● **Document segment**:
In [4]:
import pandas as pd
import numpy as np
from keras_tuner import  RandomSearch
from keras.layers import Dense, Dropout, Flatten, Input, Embedding, Concatenate
from keras.models import Model, load_model
from keras.callbacks import EarlyStopping
from math import sqrt
from keras.optimizers import Adam

In [6]:
dataset_nr = 5

X_train = pd.read_csv(f"Inputs/Dataset_{dataset_nr}/X_train.csv")
y_train = pd.read_csv(f"Inputs/Dataset_{dataset_nr}/y_train.csv")
X_val = pd.read_csv(f"Inputs/Dataset_{dataset_nr}/X_val.csv")
y_val = pd.read_csv(f"Inputs/Dataset_{dataset_nr}/y_val.csv")
X_test = pd.read_csv(f"Inputs/Dataset_{dataset_nr}/X_test.csv")
y_test = pd.read_csv(f"Inputs/Dataset_{dataset_nr}/y_test.csv")

# Define input shape
n_features = X_train.shape[1]

# Number of unique customers
n_unique_customers = X_train['customer_id_enc'].nunique()
embedding_dim = int(sqrt(n_unique_customers))

# Number unique countries
n_unique_countries = X_train['country_enc'].nunique()
embedding_dim_country = int(sqrt(n_unique_countries))

● **Extracted data**:
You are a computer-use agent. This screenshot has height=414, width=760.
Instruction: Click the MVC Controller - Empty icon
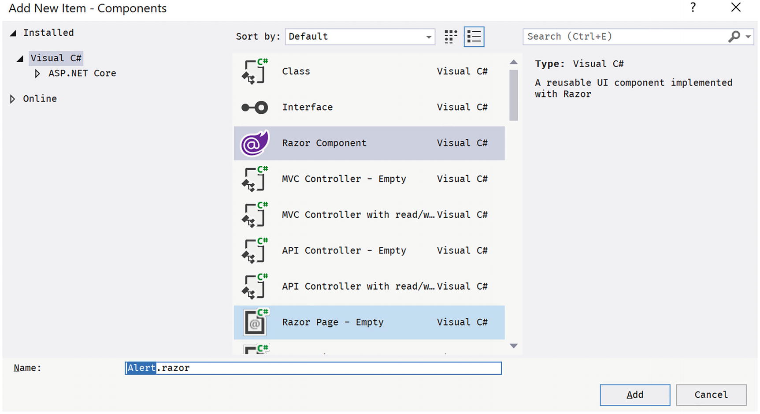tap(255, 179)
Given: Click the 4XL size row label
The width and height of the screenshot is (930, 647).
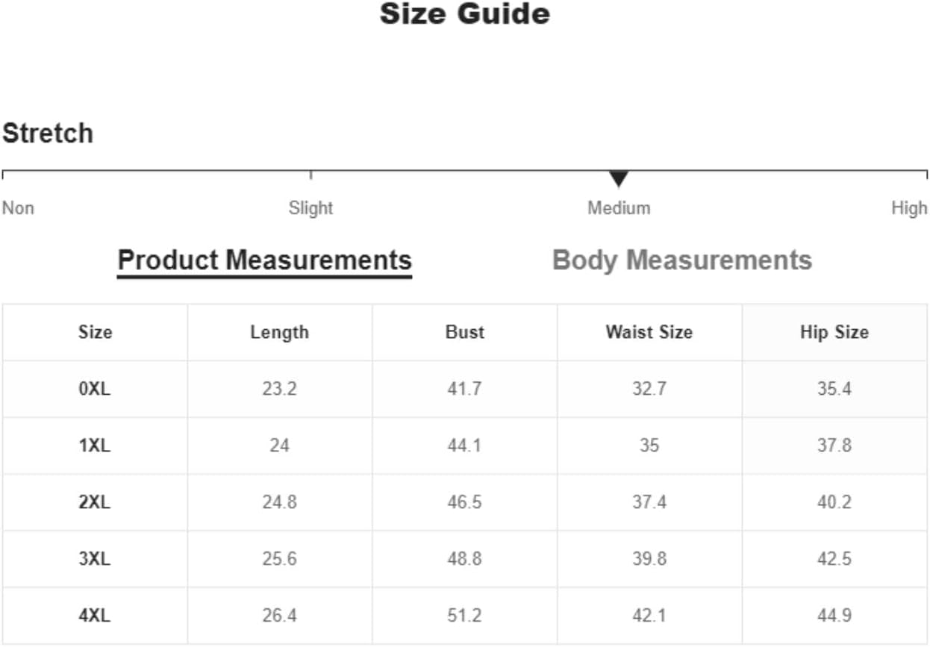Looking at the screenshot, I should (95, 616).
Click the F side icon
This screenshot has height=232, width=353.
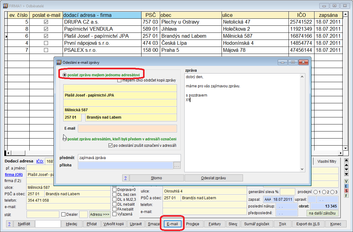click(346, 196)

● **Stated exercise 1**:
Reproduce the notebook code exactly, from "# Number of" up to and including "embedding_dim_country = int(sqrt(n_unique_countries))".
● **Stated exercise 2**:
In the notebook code, what value is assigned to dataset_nr?
● **Stated exercise 3**:
Extend the notebook code, picking up after its last line.

● **Task answer 1**:
# Number of unique customers
n_unique_customers = X_train['customer_id_enc'].nunique()
embedding_dim = int(sqrt(n_unique_customers))

# Number unique countries
n_unique_countries = X_train['country_enc'].nunique()
embedding_dim_country = int(sqrt(n_unique_countries))

● **Task answer 2**:
5

● **Task answer 3**:
# Prepare the data
X_train_customer_id = X_train['customer_id_enc'].values
X_train_country = X_train['country_enc'].values
X_train_other_features = X_train.drop(columns=['customer_id_enc', 'country_enc']).values

X_val_customer_id = X_val['customer_id_enc'].values
X_val_country = X_val['country_enc'].values
X_val_other_features = X_val.drop(columns=['customer_id_enc', 'country_enc']).values

# Extract the test features
X_test_customer_id = X_test['customer_id_enc'].values
X_test_country = X_test['country_enc'].values
X_test_other_features = X_test.drop(columns=['customer_id_enc', 'country_enc']).values

In [None]:
def build_model(hp):
    
    # Input layers
    customer_id_input = Input(shape=(1,), name='customer_id_input')  # Input for customer_id_enc
    country_input = Input(shape=(1,), name='country_input')  # Input for country_enc
    other_features_input = Input(shape=(n_features - 2,), name='other_features_input')  # Input for other features, excluding customer_id_enc and country_enc

    # Embedding layer for customer_id_enc; input_dim + 1 to account for unseen categories in test set
    customer_id_embedding = Embedding(input_dim=n_unique_customers + 1, output_dim=embedding_dim)(customer_id_input)
    customer_id_embedding = Flatten()(customer_id_embedding) # Flatten the embedding (from 2D to 1D)

    # Embedding layer for country_enc
    country_embedding = Embedding(input_dim=n_unique_countries + 1, output_dim=embedding_dim_country)(country_input)
    country_embedding = Flatten()(country_embedding)  # Flatten the embedding (from 2D to 1D)


    # Concatenate embeddings with other features
    x = Concatenate()([customer_id_embedding, country_embedding, other_features_input])
    
    """
    For loop: each time model can have between 1 and 5 hidden layers, based of the number of hidden layers ramdomly selected,
    a random number of neurons out of the specified values will be selected for each layer. 
    Additionally a dropout layer is added after each hidden layer to prevent overfitting, the dropout ratio is also randomly selected between 0 and 0.5.
    """
    
    for i in range(hp.Int('num_layers', min_value = 1, max_value = 5)): # possible n layers: [1,2,3,4,5]
        
        
        x = Dense(units=hp.Choice(f'units_{i}', values = [32, 64, 128, 256], ordered = True), activation='relu')(x)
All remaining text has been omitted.